The Big Bang Expansion (Image credit: NASA).   The drawing is a schematic representation of the entire evolution of the universe, starting from the Big Bang (at left) and ending with the present day (at right), 13.7 billion years later.  Shown also are the cosmic microwave background (the echo of the Big Bang seen with radio telescopes), the dark ages when there was only gas and not stars, then the formation of the first stars leading to the formation and growth of galaxies, until the present day.  The expansion is now accelerating, driven by an unknown “dark energy”.


Over the past few weeks I have been hearing the term “The Big Bounce Theory,” quite a lot. At first I thought it was a sequel to the brilliant “The Big Bang Theory” TV show. When listening to the “Star Talk,” podcast by Neil De Grasse Tyson however I heard the Big Bounce mentioned again. It was mentioned in a topic regarding the multiverse theory, and that is a topic for a completely different article, but it got me thinking, and I would like to know more about this so called Big Bounce.

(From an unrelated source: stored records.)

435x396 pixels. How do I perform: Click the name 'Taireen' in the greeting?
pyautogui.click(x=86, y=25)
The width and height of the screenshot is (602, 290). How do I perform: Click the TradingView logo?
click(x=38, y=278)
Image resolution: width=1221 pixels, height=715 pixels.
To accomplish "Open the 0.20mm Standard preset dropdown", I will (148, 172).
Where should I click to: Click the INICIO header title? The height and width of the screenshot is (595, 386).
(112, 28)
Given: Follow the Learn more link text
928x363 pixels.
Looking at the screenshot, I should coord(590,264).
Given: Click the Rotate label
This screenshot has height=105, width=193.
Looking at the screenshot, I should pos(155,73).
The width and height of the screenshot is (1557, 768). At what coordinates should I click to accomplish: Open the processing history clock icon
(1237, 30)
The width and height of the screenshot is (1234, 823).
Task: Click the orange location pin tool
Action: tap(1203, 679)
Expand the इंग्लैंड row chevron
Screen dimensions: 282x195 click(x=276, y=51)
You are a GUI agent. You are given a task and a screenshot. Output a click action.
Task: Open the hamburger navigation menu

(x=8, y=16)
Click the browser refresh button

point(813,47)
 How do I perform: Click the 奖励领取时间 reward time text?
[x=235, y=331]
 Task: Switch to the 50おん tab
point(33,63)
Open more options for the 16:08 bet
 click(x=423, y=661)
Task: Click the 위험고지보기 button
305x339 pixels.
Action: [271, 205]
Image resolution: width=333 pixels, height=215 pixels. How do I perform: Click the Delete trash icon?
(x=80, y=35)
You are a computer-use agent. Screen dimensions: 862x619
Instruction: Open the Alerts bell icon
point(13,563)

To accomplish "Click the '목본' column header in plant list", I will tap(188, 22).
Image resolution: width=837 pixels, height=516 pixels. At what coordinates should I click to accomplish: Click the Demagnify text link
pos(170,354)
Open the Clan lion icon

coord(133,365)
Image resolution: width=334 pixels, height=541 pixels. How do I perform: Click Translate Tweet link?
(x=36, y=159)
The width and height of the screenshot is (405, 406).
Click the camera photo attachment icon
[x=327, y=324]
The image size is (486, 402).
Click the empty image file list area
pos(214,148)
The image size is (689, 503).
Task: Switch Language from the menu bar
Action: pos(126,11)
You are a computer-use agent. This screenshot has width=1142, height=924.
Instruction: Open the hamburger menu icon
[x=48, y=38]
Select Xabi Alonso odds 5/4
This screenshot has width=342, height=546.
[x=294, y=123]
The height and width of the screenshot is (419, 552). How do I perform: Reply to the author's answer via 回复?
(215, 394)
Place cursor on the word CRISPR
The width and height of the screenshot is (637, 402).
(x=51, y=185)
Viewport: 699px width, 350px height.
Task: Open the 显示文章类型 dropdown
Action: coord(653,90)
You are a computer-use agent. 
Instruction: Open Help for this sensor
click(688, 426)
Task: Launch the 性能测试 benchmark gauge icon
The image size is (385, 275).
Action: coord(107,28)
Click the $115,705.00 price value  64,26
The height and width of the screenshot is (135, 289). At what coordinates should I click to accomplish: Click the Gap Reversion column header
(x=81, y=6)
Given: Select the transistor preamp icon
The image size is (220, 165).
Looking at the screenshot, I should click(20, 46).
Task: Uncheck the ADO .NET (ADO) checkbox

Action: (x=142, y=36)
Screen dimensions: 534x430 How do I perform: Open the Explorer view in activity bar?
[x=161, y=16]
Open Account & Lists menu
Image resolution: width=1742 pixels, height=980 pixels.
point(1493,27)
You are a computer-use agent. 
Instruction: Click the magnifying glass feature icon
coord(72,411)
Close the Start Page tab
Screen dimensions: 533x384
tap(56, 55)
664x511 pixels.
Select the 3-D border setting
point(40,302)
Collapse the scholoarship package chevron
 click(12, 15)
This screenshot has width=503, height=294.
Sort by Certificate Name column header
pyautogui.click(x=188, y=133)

The Big Bounce Theory is a hypothetical scientific model of the formation of the universe. As you may know there are many theories about the formation of the universe, and again I could write several other articles about them, but for now the Big Bounce is at the forefront of much discussion. It was originally suggested as a property of the cyclic model interpretation of the Big Bang. If you’re not too familiar with what the Big Bang Theory is exactly, it is basically the theory that the universe was born out of a expansion from an infinitely dense state. Before this there was essentially nothing. However I know what you’re thinking, what is this cyclic model that was mentioned and how does this relate to this concept?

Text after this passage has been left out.